The company employs 150 people but owns no warehouses, choosing instead to outsource the
packing and shipping of its BarkBoxes. Although Bark & Co.’s subscription business is profitable,
the company as a whole is not yet profitable but is cash-flow positive. The company has built its
customer base primarily through social media, landing 1.2 million Instagram followers and 2.1
million Facebook likes.

In 2016, Bark & Co. raised an additional $60 million in funding from venture capital companies,
including August Capital and Resolute Ventures, to fuel its growth. Competitors, including
PetGiftBox and PawPack, have entered the market, but Bark & Co. remains the dominant player
in the industry segment. The entrepreneurs recognize the importance of constant innovation
and have created BarkBeta, a team that is charged with developing new business ideas for the
company. BarkBeta’s budget is 1 percent of the company’s revenue. Several of the company’s
innovations have failed, including BarkCam, a mobile app designed to connect people with
rescue dogs, and BarkCare, an in-home concierge veterinary service launched in New York City
and San Fran- cisco. Bark & Co. currently is exploring BarkAir, a chartered jet service that allows
people and their dogs to fly together in comfort and style, and an Ancestry.com-style DNA test
for dogs (“Any wolf in your genes?”). The company also is test- ing “pup-up” retail stores that
will allow dogs, each equipped with RFID technology and unaccompanied by their owners, in
shifts of five to enter the store and “shop” for their favorite toys and treats while their owners
watch.

Meeker, Werdelin, and Strife are feeling pressure from the company’s venture capital investors.
Because of the risks associated with their investments in young companies, venture capital
firms expect to receive returns of at least five times their original investments. For the venture
capital firms that in- vested in Bark & Co. to get back five times what they invested, the
company will have to grow to an estimated $500 million in sales within the next three or four
years. Meeker says that the founders’ goal is to give the investors a return of 100 times their
investment by becoming the next “Disney for dogs.” The question is: Can the entrepreneurs
produce those challenging results, and, if so, how do they do it?

Questions (3.5+3.5+3=10 marks)

1. Notice that several of Bark & Co.’s ideas for new businesses have failed.

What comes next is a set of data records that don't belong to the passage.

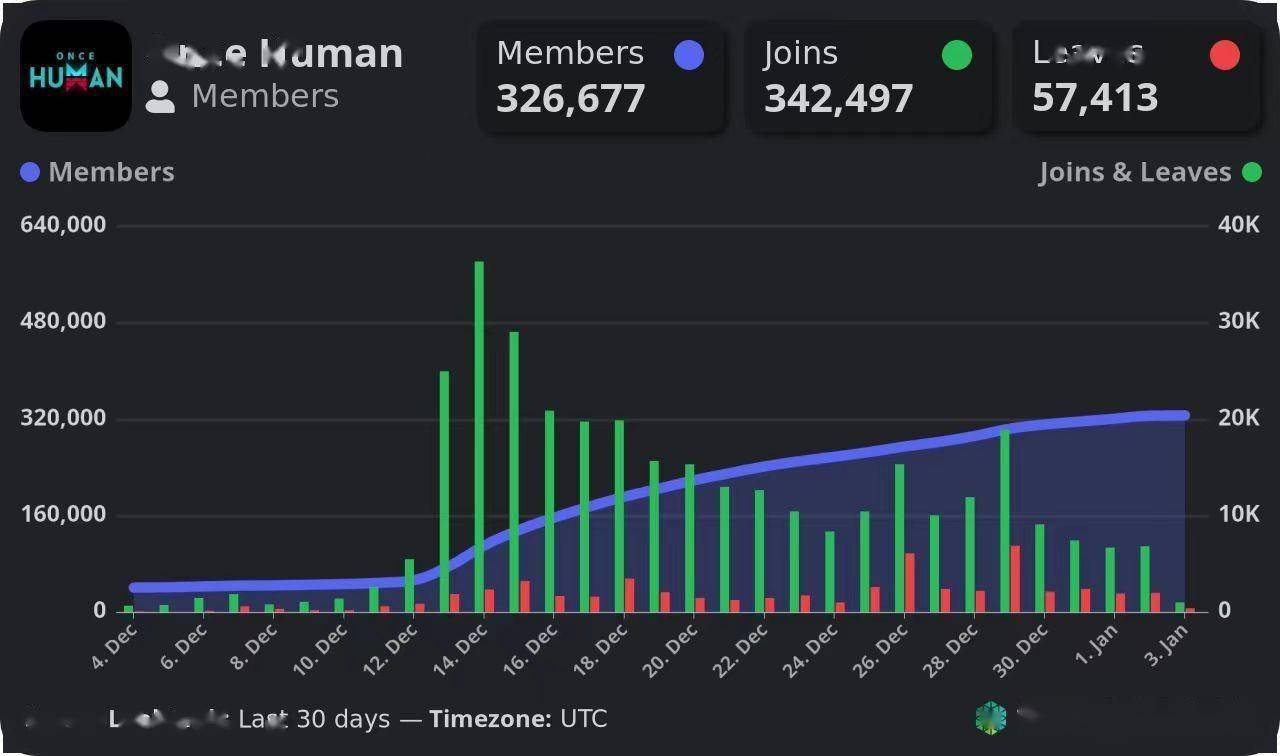Click the red leaves bar near 29. Dec
The width and height of the screenshot is (1280, 756).
pos(1015,577)

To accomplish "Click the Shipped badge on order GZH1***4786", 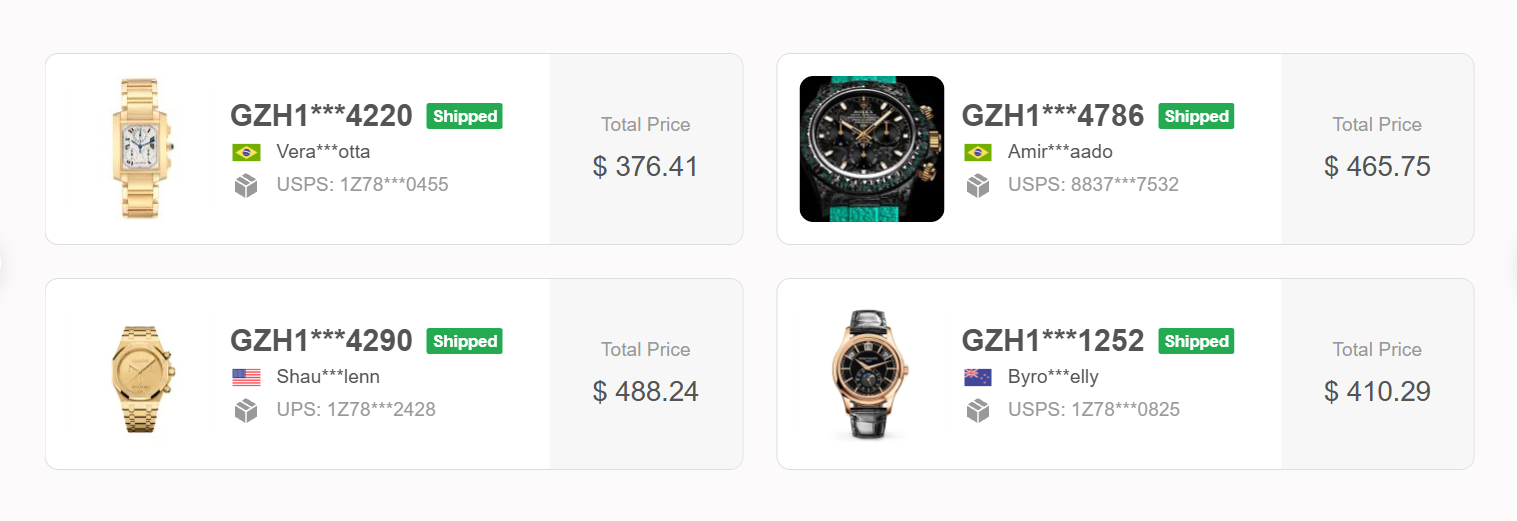I will (x=1196, y=116).
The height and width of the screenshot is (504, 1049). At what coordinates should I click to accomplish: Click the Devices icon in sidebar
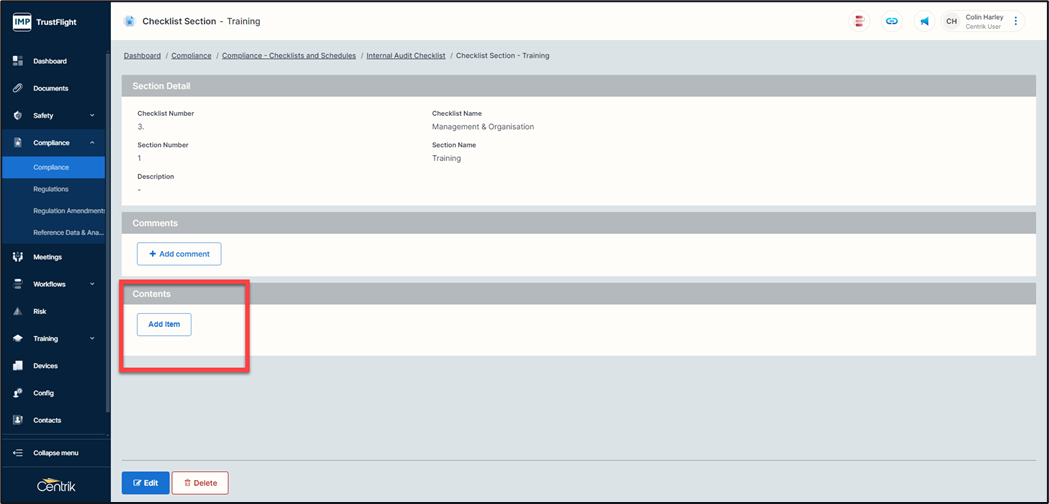17,366
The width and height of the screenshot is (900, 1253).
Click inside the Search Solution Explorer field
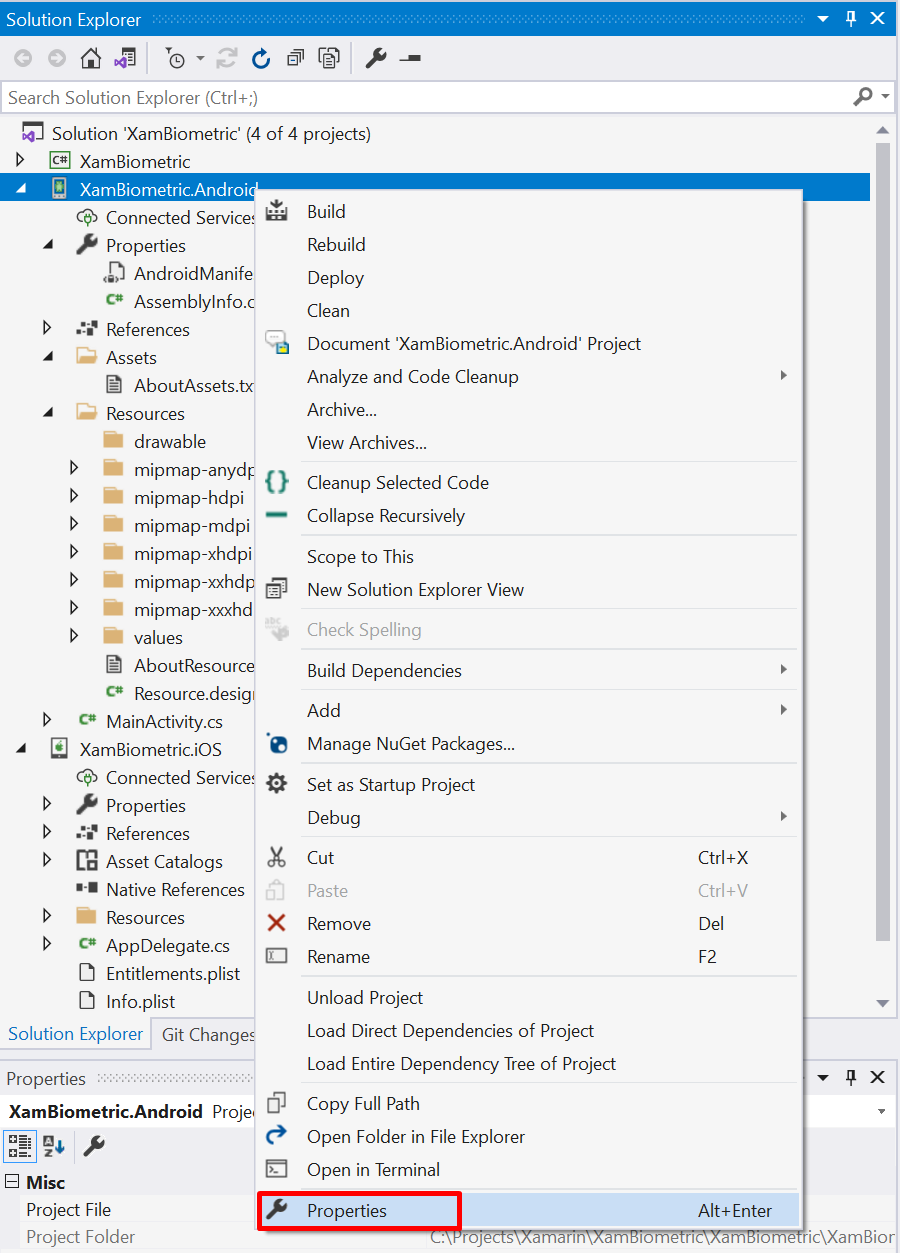point(400,97)
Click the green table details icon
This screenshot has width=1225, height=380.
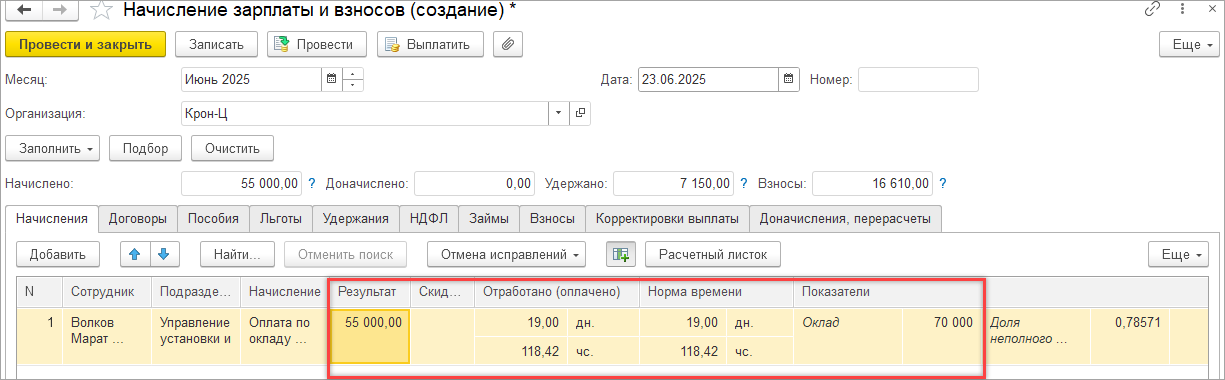point(621,254)
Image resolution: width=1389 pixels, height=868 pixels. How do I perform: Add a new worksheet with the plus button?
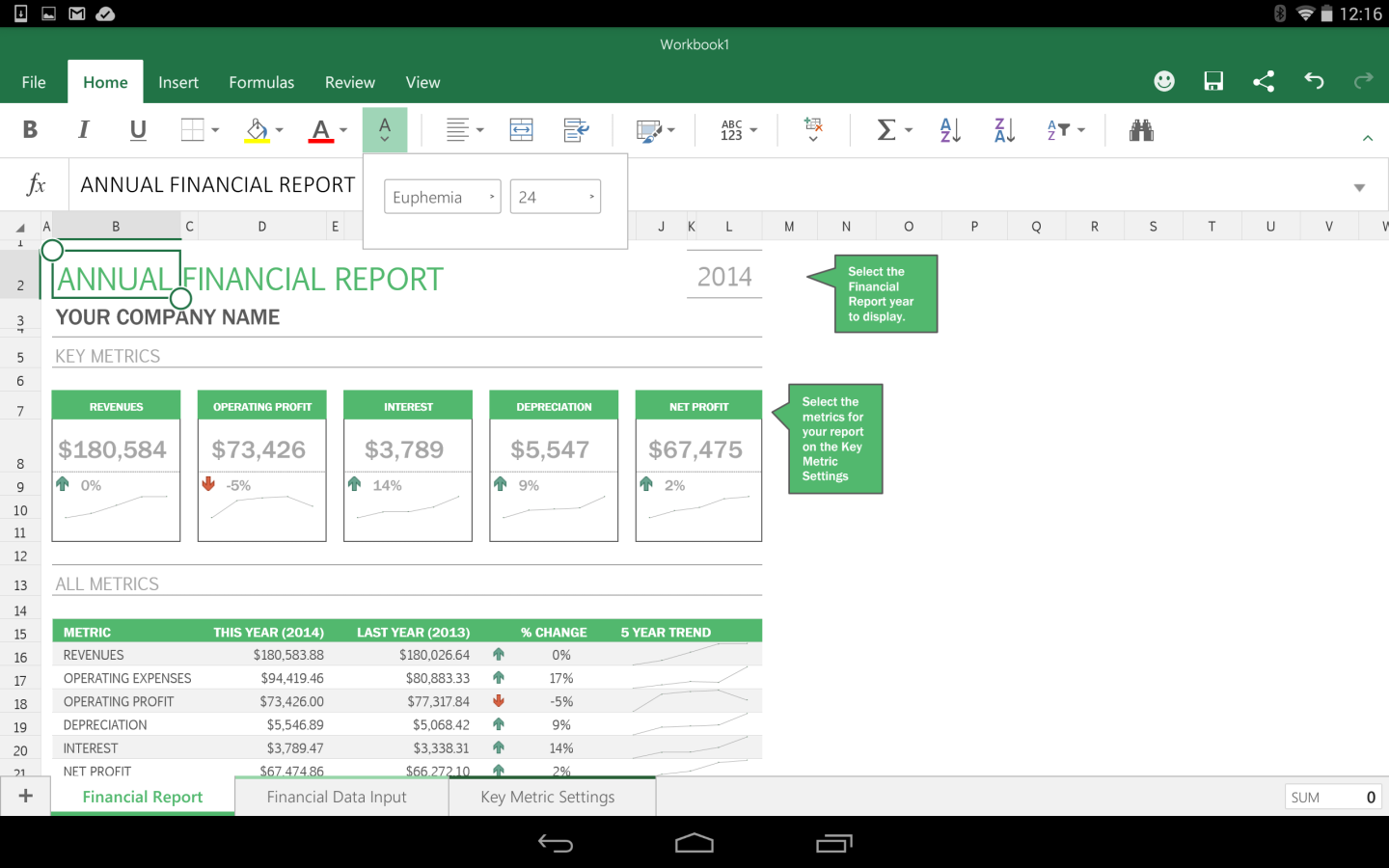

Is this unusual?
Why is it important for businesses to continue to innovate, even when their founders
know that many of the innovations will fail? What steps can Meeker, Werdelin, and
Strife take to encourage creativity in their company?
2. Explain the advantages and disadvantages of using venture capital to finance a
company’s growth.
3. Because of the risks associated with their investments, venture capital firms, which
become part owners of the companies in which they invest, demand big returns within
relatively short time frames. What impact do these expectations have on business
founders such as Meeker, Werdelin, and Strife? Do investors’ expectations affect
entrepreneurs’ decisions about their businesses? Explain.